Written task »
Begin at the line that contains "Katy, TX (55, 817)" and stop after the line that contains "Stylish Garden Stone Deco (179, 1465)". Rewrite those lines with "TX" switched to "Texas" and everything else left as it is.

Provided records »
********
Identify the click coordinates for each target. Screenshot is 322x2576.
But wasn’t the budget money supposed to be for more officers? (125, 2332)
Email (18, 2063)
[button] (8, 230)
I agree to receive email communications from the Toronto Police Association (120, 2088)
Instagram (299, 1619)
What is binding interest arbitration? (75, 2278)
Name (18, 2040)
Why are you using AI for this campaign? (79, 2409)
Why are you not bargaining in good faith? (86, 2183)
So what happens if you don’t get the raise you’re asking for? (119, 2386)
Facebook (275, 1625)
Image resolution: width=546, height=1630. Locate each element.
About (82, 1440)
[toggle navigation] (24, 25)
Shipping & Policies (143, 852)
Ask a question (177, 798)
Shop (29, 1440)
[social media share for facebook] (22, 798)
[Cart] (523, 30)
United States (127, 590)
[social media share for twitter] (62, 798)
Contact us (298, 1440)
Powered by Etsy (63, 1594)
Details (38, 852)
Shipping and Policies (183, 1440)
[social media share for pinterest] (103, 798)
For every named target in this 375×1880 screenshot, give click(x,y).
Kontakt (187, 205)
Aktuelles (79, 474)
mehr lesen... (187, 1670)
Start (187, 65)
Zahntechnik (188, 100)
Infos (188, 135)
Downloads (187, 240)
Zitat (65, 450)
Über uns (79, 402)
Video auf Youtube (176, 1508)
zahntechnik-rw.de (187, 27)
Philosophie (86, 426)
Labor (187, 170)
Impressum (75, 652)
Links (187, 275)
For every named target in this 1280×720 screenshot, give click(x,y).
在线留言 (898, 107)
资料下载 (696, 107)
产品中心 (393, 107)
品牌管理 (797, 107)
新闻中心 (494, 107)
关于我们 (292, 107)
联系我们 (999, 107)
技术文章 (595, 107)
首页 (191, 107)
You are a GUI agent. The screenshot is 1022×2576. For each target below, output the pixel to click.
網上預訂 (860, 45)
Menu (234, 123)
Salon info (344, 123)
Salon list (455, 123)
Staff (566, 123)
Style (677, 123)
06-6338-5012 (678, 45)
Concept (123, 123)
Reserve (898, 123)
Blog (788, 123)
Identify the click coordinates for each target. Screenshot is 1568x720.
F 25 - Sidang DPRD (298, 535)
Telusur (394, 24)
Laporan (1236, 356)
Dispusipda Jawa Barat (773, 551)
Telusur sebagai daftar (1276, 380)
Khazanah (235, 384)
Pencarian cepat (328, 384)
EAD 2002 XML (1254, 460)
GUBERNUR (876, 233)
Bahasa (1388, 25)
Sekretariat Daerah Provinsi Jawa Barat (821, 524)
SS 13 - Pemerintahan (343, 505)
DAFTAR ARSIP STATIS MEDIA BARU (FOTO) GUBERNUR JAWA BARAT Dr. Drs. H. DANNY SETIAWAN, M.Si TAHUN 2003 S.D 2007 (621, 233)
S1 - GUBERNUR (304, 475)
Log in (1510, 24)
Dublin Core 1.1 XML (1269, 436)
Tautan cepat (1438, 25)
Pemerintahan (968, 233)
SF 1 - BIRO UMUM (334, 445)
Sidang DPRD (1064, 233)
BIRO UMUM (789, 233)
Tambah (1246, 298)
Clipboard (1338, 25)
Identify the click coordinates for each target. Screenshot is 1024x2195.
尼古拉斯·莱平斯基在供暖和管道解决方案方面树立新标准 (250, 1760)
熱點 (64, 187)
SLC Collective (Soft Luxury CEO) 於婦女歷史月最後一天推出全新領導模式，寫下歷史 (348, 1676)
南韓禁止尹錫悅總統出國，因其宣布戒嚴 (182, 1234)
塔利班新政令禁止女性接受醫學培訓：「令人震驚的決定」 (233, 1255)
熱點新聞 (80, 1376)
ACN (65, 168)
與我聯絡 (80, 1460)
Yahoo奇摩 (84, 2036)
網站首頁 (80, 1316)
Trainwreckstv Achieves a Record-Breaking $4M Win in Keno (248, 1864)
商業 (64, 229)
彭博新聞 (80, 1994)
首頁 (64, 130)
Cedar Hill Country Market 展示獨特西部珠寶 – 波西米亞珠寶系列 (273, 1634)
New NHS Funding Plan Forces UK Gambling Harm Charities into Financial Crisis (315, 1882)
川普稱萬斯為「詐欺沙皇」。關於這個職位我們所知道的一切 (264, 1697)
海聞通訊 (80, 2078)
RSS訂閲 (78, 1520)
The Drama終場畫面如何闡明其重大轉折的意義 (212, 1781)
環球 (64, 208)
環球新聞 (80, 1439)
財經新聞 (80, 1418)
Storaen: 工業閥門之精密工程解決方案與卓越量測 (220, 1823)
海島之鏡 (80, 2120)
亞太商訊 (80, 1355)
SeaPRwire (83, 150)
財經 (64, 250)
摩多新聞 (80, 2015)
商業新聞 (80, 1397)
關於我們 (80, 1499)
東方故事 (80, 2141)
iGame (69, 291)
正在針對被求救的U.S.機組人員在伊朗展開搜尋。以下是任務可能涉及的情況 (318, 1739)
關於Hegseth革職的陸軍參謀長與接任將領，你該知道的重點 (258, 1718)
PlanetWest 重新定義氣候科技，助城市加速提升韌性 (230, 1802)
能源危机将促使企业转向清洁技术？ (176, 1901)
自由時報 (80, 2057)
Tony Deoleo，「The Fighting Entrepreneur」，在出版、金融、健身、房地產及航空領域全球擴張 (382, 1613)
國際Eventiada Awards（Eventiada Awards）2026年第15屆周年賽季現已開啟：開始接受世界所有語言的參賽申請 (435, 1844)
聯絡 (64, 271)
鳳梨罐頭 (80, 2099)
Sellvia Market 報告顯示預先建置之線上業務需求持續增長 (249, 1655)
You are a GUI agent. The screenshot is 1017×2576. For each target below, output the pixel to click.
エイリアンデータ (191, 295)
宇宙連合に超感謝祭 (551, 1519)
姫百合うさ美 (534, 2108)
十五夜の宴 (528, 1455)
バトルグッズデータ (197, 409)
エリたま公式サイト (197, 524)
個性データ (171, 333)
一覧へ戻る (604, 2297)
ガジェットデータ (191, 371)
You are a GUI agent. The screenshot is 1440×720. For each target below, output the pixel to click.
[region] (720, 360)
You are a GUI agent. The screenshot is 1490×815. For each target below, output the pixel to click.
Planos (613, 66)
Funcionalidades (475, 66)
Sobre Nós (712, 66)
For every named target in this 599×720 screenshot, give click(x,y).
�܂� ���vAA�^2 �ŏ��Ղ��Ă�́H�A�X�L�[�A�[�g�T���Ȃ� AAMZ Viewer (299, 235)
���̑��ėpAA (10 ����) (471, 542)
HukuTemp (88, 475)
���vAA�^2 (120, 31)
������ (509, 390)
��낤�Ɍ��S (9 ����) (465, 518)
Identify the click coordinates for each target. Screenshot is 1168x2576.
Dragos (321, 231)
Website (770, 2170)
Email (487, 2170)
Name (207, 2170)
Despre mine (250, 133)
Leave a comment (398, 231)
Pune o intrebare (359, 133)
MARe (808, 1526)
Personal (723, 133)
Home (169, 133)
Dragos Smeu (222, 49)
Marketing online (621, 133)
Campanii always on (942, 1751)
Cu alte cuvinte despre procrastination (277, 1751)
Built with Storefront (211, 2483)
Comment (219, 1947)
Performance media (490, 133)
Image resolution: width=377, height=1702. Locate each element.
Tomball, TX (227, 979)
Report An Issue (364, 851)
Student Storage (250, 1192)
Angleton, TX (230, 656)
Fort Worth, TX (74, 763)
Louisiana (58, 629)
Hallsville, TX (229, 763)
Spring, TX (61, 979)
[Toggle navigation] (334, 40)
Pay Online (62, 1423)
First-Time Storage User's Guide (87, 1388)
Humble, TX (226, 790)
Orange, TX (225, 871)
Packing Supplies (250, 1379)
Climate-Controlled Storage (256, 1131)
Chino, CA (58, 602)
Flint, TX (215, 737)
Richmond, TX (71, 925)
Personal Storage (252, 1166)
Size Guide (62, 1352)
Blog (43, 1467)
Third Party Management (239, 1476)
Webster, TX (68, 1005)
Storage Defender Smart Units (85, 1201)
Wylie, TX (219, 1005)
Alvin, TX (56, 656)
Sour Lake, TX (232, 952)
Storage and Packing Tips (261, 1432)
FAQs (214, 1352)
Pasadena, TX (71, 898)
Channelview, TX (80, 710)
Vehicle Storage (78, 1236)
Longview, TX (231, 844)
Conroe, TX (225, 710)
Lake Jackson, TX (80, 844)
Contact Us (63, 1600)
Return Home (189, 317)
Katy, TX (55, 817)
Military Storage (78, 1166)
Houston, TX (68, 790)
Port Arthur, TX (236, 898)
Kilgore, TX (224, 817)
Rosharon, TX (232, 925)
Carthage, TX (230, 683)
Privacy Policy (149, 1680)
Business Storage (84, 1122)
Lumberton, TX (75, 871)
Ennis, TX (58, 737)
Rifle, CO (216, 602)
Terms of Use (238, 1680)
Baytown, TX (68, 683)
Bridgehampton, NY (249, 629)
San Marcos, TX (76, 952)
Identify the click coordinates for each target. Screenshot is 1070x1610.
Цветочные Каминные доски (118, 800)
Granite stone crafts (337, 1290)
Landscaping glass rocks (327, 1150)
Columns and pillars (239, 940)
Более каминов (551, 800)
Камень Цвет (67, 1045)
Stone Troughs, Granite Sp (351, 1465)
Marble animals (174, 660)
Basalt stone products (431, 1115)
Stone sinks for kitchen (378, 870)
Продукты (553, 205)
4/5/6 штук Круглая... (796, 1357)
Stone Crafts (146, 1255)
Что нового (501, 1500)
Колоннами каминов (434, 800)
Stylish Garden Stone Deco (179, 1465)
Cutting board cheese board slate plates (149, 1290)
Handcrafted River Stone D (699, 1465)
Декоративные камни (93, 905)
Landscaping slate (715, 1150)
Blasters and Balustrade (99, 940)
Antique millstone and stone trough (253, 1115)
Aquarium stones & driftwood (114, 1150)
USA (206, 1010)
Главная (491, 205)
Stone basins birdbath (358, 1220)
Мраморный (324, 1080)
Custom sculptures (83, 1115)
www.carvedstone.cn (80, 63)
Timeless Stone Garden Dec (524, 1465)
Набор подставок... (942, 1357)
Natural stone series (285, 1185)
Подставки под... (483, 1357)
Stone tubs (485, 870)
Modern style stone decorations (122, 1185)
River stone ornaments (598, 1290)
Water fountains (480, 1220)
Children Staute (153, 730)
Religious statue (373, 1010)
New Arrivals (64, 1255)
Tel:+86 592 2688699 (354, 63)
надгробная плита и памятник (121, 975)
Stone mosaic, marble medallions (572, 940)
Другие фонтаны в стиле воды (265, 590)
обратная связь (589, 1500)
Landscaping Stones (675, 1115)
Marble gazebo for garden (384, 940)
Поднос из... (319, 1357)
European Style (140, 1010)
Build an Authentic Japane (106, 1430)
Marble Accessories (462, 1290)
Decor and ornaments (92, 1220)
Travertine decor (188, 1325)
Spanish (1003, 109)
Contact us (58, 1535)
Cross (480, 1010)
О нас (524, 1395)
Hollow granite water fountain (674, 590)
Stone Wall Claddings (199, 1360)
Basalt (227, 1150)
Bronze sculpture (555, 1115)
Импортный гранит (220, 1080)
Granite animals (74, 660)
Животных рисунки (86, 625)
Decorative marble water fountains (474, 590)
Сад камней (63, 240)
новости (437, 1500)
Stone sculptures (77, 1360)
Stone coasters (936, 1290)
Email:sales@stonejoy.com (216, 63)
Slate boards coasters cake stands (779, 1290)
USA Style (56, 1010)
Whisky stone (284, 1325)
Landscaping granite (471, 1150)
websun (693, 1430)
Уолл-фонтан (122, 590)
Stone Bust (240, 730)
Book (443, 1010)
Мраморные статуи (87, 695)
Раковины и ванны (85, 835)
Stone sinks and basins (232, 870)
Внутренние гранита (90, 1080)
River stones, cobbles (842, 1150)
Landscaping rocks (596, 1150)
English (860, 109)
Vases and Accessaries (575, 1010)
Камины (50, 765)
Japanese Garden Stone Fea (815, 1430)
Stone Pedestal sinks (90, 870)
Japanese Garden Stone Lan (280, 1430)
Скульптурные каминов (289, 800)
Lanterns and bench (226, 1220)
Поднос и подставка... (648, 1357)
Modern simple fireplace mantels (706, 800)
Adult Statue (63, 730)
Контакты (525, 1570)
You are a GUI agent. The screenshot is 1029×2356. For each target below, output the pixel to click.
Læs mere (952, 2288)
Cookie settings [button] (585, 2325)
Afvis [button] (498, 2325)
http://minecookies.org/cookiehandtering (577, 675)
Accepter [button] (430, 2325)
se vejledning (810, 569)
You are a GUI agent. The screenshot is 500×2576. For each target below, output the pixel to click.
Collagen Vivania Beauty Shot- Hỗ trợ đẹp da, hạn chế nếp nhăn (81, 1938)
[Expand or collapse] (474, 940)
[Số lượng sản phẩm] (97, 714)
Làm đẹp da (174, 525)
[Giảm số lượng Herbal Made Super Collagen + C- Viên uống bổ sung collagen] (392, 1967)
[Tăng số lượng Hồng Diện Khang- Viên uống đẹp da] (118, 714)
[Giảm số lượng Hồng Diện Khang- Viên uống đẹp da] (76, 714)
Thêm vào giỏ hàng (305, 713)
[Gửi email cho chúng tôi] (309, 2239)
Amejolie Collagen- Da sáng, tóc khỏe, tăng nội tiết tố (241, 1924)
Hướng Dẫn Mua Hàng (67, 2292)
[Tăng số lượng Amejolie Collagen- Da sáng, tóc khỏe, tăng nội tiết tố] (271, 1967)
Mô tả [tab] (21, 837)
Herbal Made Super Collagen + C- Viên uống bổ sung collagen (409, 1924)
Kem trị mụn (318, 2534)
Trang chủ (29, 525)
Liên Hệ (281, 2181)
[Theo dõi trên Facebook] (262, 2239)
********
Task solution »
Katy, Texas (55, 817)
Military Storage (78, 1166)
Houston, Texas (68, 790)
Port Arthur, Texas (236, 898)
Kilgore, Texas (224, 817)
Rosharon, Texas (232, 925)
Carthage, Texas (230, 683)
Privacy Policy (149, 1680)
Business Storage (84, 1122)
Lumberton, Texas (75, 871)
Ennis, Texas (58, 737)
Rifle, CO (216, 602)
Terms of Use (238, 1680)
Baytown, Texas (68, 683)
Bridgehampton, NY (249, 629)
San Marcos, Texas (76, 952)
Identify the click coordinates for each target. Screenshot is 1070x1610.
Цветочные Каминные доски (118, 800)
Granite stone crafts (337, 1290)
Landscaping glass rocks (327, 1150)
Columns and pillars (239, 940)
Более каминов (551, 800)
Камень Цвет (67, 1045)
Stone Troughs, Granite Sp (351, 1465)
Marble animals (174, 660)
Basalt stone products (431, 1115)
Stone sinks for kitchen (378, 870)
Продукты (553, 205)
4/5/6 штук Круглая... (796, 1357)
Stone Crafts (146, 1255)
Что нового (501, 1500)
Колоннами каминов (434, 800)
Stylish Garden Stone Deco (179, 1465)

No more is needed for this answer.